One great difference exists, however, between music and literature, and that is in the number of its subjects or characters. War and Peace, to take an extreme example, contains scores of characters, while a whole symphony would usually contain not more than twelve or fourteen themes. The prime reason for this is that themes have no established law of association, and so do not represent something else with which we are already familiar, as do names of persons in books. We remember the names of such characters as Joseph Andrews or Tom Jones, or even Dr. Portsoaken in Septimius Felton; for, although they lived a long a time ago, we have enough of word-association to contain their names, and we can understand them and can follow the devious courses of their adventures and the philosophy of life they represent. The absence of this association makes it difficult for us to remember the characters in Russian books.

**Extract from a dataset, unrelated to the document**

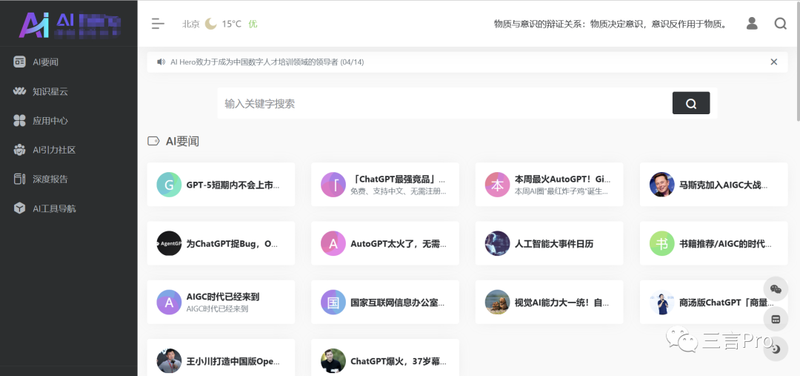The image size is (800, 376).
Task: Click the magnifier search icon in the header
Action: coord(780,23)
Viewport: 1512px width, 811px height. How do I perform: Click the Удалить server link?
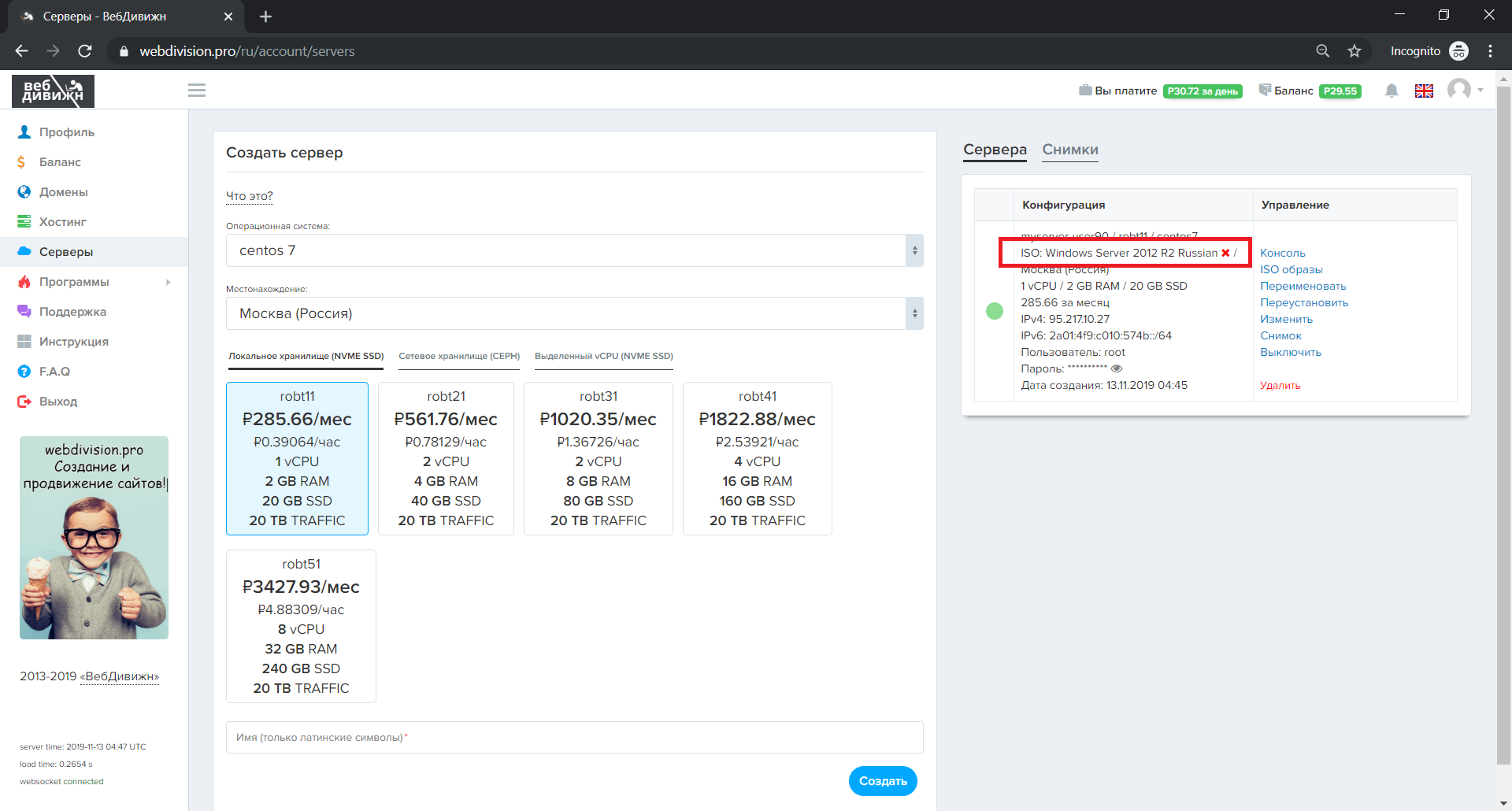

When we hear a musical theme, however, we have to remember it as such. I have frequently stated the somewhat obvious fact that music obeys general æsthetic laws, and the foregoing is intended to show how those laws are modified by the peculiar properties of sound. A symphony is in this sense, then, a coherent arrangement of themes.

II

This brings me to the important question of the detachment or the unification of the several movements of a symphony. Is a symphony one thing or four? Should we listen to it as a unit or as separate contrasting pieces strung together for convenience? The conventional answer to these questions — the answer given by the textbooks — is that a few symphonies transfer themes from one movement to another, but that a symphony, generally speaking, is a collection of four separate pieces contrasted in speed and in sentiment. Now I wish to combat this theory as vigorously as possible; and I should like to rely solely on æsthetic laws, and say that no great work of art could, by any possibility, be based on such a heterogeneous plan as that. Or I might base my opinion on psychology, and say that since there are four different movements, different in general and in particular characteristics, — one containing themes which evolve as they proceed, producing the effect of struggle toward a goal; another suitable for states of sentiment; another for concise and vivid action, and so forth, — and since the mind of a great man is a microcosm of the world and contains everything, it follows, as a matter of course, that he tries to fuse his symphony into one by filling its several parts with the various elements of himself — a process that has been going on ever since there has been any music at all. The composer is not four men, nor is his mind separated into compartments. One symphony will differ from another because it represents a different stage in his development, but any one symphony — unless arbitrarily disjointed — will express the various phases of its composer’s nature at the time, and will have a corresponding internal organism.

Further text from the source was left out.